China, which has increased its pace of military training and development of modern military technology, has “likely considered” a number of countries, including Cambodia, Myanmar, Thailand, Singapore, Indonesia, Pakistan, Sri Lanka, United Arab Emirates, Kenya, Seychelles, Tanzania, Angola, and Tajikistan, as locations for PLA facilities, the report says.

China’s Strategic Support Force, “a theatre-command-level organisation established to centralise the PLA’s strategic space, cyber, electronic, information, communications, and psychological warfare missions and capabilities”, runs tracking, telemetry, and command stations in Namibia, Pakistan, and Argentina, it adds.

China, it says, aims to achieve “the great rejuvenation of the Chinese nation” by 2049 to “match or surpass US global influence and power, displace American alliances and security partnerships in the Indo-Pacific region, and revise the international order to be more advantageous to Beijing’s authoritarian system and national interests”.

Despite challenges posed by Covid-19, Beijing “continued its efforts to advance its overall development including steadying its economic growth, strengthening its armed forces, and taking a more assertive role in global affairs”.
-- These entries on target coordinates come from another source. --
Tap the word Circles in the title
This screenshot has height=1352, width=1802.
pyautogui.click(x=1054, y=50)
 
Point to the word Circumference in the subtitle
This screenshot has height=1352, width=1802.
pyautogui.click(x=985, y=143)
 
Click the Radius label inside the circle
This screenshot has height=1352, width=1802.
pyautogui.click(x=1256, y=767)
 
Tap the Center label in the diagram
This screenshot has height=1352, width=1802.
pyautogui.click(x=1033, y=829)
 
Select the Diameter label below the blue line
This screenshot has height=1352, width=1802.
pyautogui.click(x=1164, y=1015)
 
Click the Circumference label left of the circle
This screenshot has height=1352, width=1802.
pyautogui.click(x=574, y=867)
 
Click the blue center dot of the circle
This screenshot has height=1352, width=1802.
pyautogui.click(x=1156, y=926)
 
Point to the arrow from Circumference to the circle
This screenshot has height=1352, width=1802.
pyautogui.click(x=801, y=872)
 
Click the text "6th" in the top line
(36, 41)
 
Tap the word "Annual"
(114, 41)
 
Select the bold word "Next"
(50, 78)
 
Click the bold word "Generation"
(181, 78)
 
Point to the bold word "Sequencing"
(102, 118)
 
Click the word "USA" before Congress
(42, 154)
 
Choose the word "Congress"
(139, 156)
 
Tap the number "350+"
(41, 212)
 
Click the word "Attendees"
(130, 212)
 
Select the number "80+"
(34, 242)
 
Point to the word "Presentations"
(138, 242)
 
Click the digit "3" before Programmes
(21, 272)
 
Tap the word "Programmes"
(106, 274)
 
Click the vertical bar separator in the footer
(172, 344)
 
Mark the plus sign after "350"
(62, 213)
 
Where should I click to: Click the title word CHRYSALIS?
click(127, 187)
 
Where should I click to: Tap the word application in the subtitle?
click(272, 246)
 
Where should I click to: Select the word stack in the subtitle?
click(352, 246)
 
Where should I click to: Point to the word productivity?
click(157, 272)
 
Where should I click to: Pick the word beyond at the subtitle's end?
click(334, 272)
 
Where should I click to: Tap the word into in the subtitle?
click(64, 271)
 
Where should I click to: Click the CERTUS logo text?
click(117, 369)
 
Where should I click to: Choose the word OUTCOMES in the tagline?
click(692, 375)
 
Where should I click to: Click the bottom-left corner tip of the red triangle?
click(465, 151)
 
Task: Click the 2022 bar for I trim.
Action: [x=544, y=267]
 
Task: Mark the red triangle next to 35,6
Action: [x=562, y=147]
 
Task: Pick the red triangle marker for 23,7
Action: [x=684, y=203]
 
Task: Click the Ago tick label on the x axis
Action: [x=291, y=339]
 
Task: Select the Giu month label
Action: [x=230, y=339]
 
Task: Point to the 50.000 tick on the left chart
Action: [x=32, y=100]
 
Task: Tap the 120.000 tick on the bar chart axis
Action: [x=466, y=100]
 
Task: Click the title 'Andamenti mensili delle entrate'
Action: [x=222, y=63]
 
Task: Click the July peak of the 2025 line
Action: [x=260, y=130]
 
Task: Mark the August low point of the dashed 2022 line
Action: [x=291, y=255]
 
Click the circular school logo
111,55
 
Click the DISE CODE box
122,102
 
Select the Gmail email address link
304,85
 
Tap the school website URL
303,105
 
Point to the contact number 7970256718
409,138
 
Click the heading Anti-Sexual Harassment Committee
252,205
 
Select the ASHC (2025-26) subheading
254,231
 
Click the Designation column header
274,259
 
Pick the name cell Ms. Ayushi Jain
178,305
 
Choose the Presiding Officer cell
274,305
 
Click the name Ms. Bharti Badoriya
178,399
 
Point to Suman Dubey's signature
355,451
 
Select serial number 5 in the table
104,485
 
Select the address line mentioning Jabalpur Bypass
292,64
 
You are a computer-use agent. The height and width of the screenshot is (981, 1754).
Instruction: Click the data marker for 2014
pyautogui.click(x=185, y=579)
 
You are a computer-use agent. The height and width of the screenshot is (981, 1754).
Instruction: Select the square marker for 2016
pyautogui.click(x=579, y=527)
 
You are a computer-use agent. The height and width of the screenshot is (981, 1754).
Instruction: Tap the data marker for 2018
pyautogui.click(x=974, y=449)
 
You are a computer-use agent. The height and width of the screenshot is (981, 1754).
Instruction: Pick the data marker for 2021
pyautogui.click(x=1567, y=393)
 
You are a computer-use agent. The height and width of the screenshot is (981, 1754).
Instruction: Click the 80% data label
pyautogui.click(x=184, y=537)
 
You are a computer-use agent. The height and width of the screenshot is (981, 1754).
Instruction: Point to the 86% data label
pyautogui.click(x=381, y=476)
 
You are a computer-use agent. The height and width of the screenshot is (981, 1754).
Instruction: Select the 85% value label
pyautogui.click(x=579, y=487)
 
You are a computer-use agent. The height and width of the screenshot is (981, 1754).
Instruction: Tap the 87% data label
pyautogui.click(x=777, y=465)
The US report also says China’s nuclear expansion may enable it to have up to 700 deliverable nuclear warheads by 2027.

“The PRC likely intends to have at least 1,000 warheads by 2030, exceeding the pace and size the DoD (Department of Defence) projected in 2020. The PRC has possibly already established a nascent ‘nuclear triad’ with the development of a nuclear capable air-launched ballistic missile (ALBM) and improvement of its ground and sea-based nuclear capabilities,” the report adds.